Battles in and around Northampton

How many battles has Northampton had?
Part 1. Saxon, Viking and Norman

At the centre of the country, astride one of the main routes to the North, Northampton has always been recognised for its strategic importance. And in 1329 Geoffrey le Scrope at the Eyre of Northampton described it as “the ideal place to control the country from”.
It was the Danes that first recognised its importance fortifying the town and building a Burh which has been estimated to have had ramparts 3,000 ft (910 m) in length. A Danish Army led by earl Thurferth was also based in the town.
In 921 The Anglo-Saxon Chronicles notes that “The same summer, betwixt Lammas and midsummer, the army broke their parole from Northampton and from Leicester; and went thence northward to Towcester, and fought against the town all day, and thought that they should break into it; but the people that were therein defended it, till more aid came to them; and the enemy then abandoned the town, and went away.”
By 941 Northampton was ruled by Mercians when it faced an unsuccessful siege by King Olaf of York. The Danes came to the town again in 1010, this time commanded by “Thorkell the Tall” and this time the Anglo-Saxon Chronicle says that “Before the feast-day of St. Andrew came the enemy to Northampton, and soon burned the town, and took as much spoil thereabout as they would; and then returned over the Thames into Wessex, and so by Cannings-marsh, burning all the way”

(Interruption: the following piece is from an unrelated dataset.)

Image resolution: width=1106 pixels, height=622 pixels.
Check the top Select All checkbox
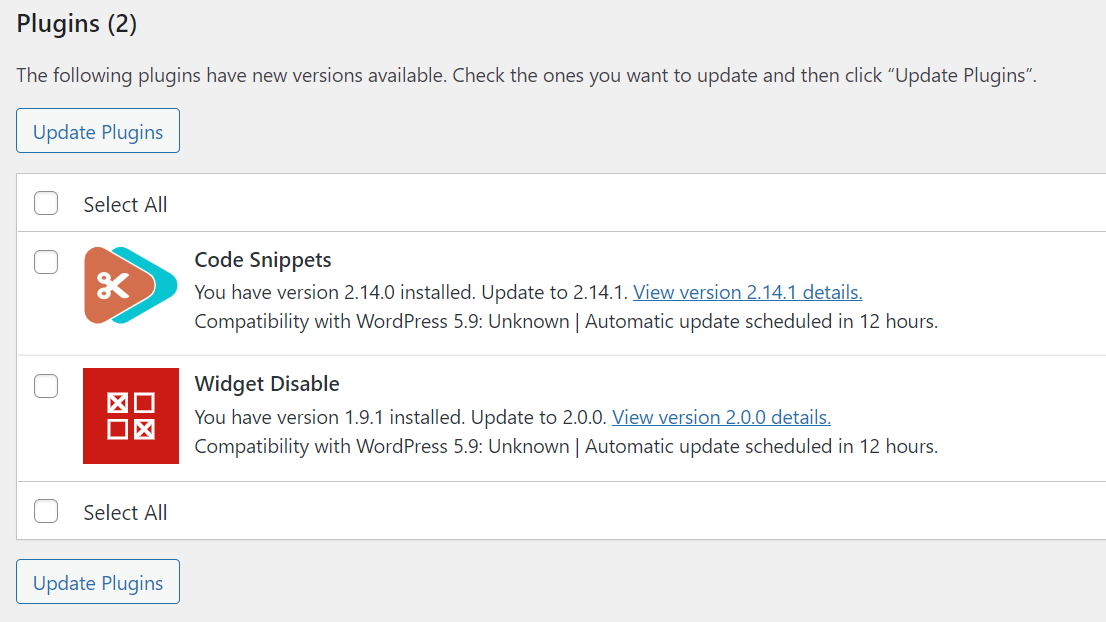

When Siward, the Earl of Northumbria died in 1055, it started a chain of events that would eventually lead to the Norman Conquest. As his son Waltheof was too young to inherit, the Earldom was given to Tostig Godwinson, brother of Harold. However, as soon as he was of age, Waltheof was created the first Earl of Northampton. However, in 1065, Morcar son of Ælfgar, earl of the Mercians, rebelled against Tostig. Gathering an army, he marched south, joined by the men of Nottingham, Derby, and Lincoln, members of the old Danish confederacy of towns, and met Edwin, Earl of Mercia, who was at the head of a force of Mercians and Welshmen stopping at Northampton. Harold, by this time the leading noble in the country was sent to negotiate. Hearing their demands, Harold returned south. The Anglo-Saxon Chronicle tells what happened next: “But the Northern men did much harm about Northampton, whilst he went on their errand: either that they slew men, and burned houses and corn; or took all the cattle that they could come at; which amounted to many thousands. Many hundred men also they took, and led northward with them; so that not only that shire, but others near it were the worse for many winters.” As a result, Tostig was deposed in favour of Morcar. Tostig then left England for Norway and the rest as they say is history.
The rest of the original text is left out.